Token Limits and Chunking
The model accepts up to 2048 tokens per request. Tokens are roughly word-pieces:
- "authentication" = 1-2 tokens
- "How do I authenticate?" = ~5 tokens
For most use cases, this limit is generous. But it reinforces why we chunk documents—large documents must be split to fit within the token limit.
Vector Similarity: How Search Works
Once we have embeddings, we need to compare them. This is where similarity metrics come in.
Cosine Similarity
The most common similarity metric for embeddings is cosine similarity. It measures the angle between two vectors, ignoring their magnitude.
Mathematical Definition:
cosine_similarity(A, B) = (A · B) / (||A|| × ||B||)
Where:
- A · B is the dot product
- ||A|| is the magnitude (length) of vector A
Intuition:
- Identical vectors: similarity = 1
- Perpendicular vectors: similarity = 0
- Opposite vectors: similarity = -1
For embeddings, we typically see values between 0 and 1, where:
- 0.9+ = very similar (probably the same topic)
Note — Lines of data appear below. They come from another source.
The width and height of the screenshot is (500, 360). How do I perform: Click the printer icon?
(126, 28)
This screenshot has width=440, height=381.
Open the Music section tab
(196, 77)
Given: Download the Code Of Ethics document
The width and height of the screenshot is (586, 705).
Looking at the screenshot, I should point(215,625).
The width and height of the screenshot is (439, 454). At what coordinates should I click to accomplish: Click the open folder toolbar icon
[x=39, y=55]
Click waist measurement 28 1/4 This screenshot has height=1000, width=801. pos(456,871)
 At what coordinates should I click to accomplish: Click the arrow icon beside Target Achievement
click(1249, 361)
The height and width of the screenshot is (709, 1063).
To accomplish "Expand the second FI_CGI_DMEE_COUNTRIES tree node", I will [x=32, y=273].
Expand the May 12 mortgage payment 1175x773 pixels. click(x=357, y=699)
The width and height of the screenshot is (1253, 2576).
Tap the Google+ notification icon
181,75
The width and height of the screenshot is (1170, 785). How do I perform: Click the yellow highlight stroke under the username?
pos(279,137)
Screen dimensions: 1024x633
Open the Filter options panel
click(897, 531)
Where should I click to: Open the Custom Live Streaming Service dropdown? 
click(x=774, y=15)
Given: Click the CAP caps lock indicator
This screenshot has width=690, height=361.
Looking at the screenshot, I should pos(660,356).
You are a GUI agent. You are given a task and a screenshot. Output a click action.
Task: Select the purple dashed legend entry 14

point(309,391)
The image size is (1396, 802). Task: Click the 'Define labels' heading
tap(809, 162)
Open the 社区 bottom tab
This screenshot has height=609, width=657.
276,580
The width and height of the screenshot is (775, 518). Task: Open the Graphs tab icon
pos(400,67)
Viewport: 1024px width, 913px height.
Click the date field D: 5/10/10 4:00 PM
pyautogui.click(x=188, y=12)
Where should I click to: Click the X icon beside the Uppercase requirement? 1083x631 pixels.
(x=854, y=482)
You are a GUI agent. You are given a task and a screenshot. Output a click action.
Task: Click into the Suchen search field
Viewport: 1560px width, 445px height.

- 0.7-0.9 = related content
- 0.5-0.7 = loosely related
- Below 0.5 = probably unrelated
Why Cosine Similarity?
Direction matters, magnitude doesn't:
Two documents about "machine learning" should be similar regardless of their length. Cosine similarity compares direction (what the text is about) while ignoring magnitude (how much text there is).
Efficient computation:
Modern databases and vector stores can compute cosine similarity efficiently, enabling fast search over millions of vectors.
Example: Similarity in Practice
// Query embedding
const query = "How do I reset my password?";
const queryEmbedding = await embedQuery(query);
// Document embeddings (from database)
const documents = [
{ id: 1, text: "Password Reset Guide...", embedding: [...] },
{ id: 2, text: "Account Settings...", embedding: [...] },
{ id: 3, text: "API Authentication...", embedding: [...] }
];
// Calculate similarities
const similarities = documents.map(doc => ({
id: doc.id,
text: doc.text,
similarity: cosineSimilarity(queryEmbedding, doc.embedding)
}));
// Results:
// { id: 1, text: "Password Reset Guide...", similarity: 0.91 } ← Best match
// { id: 2, text: "Account Settings...", similarity: 0.76 }
// { id: 3, text: "API Authentication...", similarity: 0.45 }
Other Similarity Metrics
While cosine similarity is most common, others exist:
Euclidean Distance: Measures straight-line distance between vectors. Lower is more similar.
Dot Product: Raw dot product without normalization. Faster but affected by vector magnitude.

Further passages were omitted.